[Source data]
..............................
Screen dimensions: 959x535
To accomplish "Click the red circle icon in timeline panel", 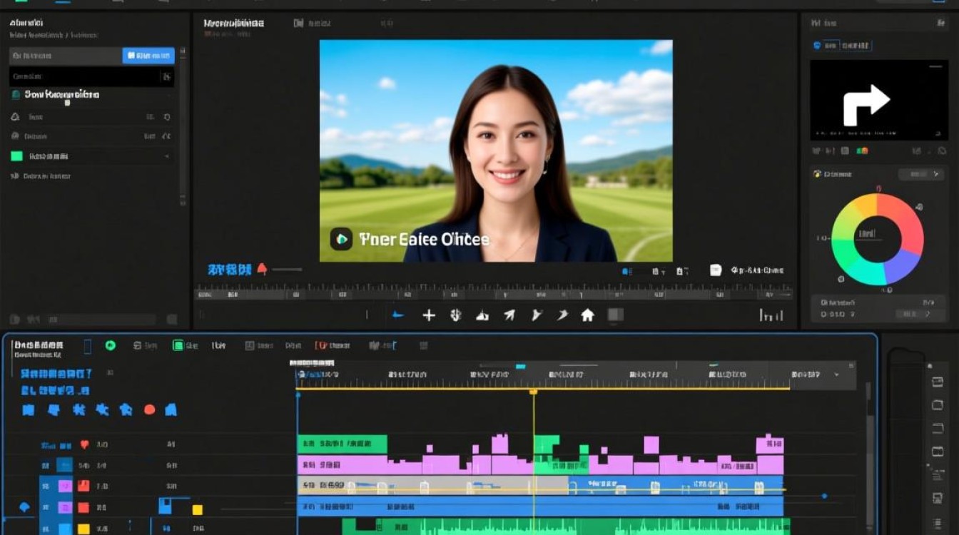I will pos(149,409).
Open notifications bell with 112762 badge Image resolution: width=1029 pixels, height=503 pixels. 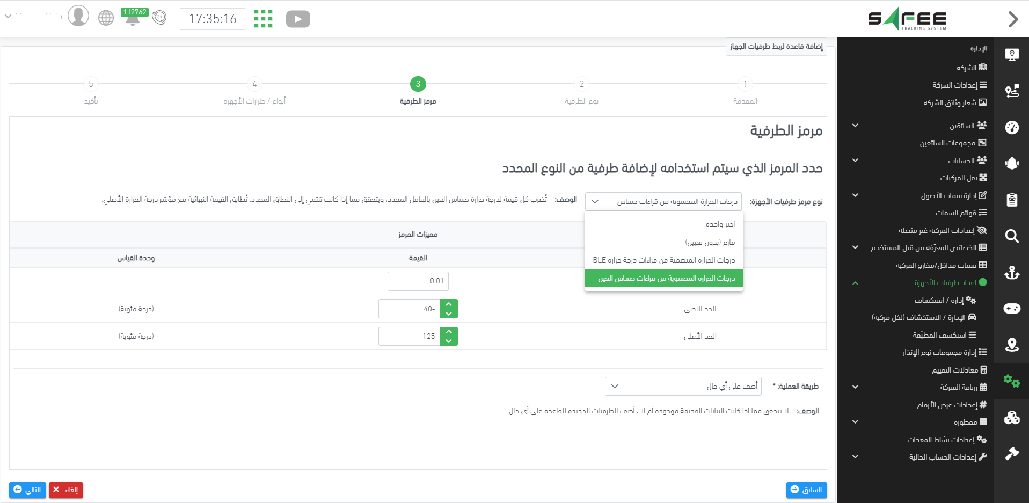coord(133,18)
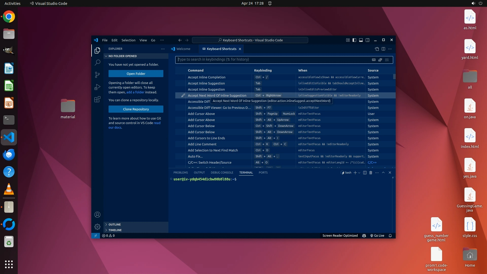Open the Accounts icon in activity bar
487x274 pixels.
coord(97,215)
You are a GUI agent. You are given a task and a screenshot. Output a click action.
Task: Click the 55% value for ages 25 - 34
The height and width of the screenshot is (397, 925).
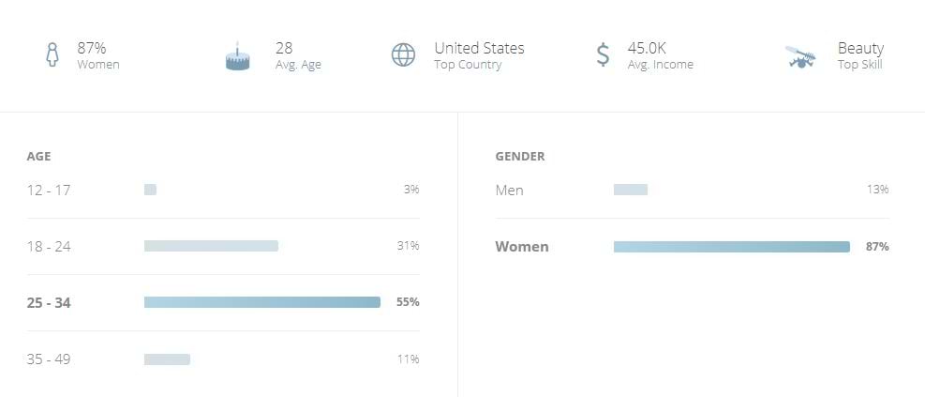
..............................
* _WRITTEN EXERCISE_
List every line of the data above that contains the word "screenshot", copying each one in full.

* _SOLUTION TO THIS PROBLEM_
You are a GUI agent. You are given a task and a screenshot. Output a click action.
The height and width of the screenshot is (397, 925).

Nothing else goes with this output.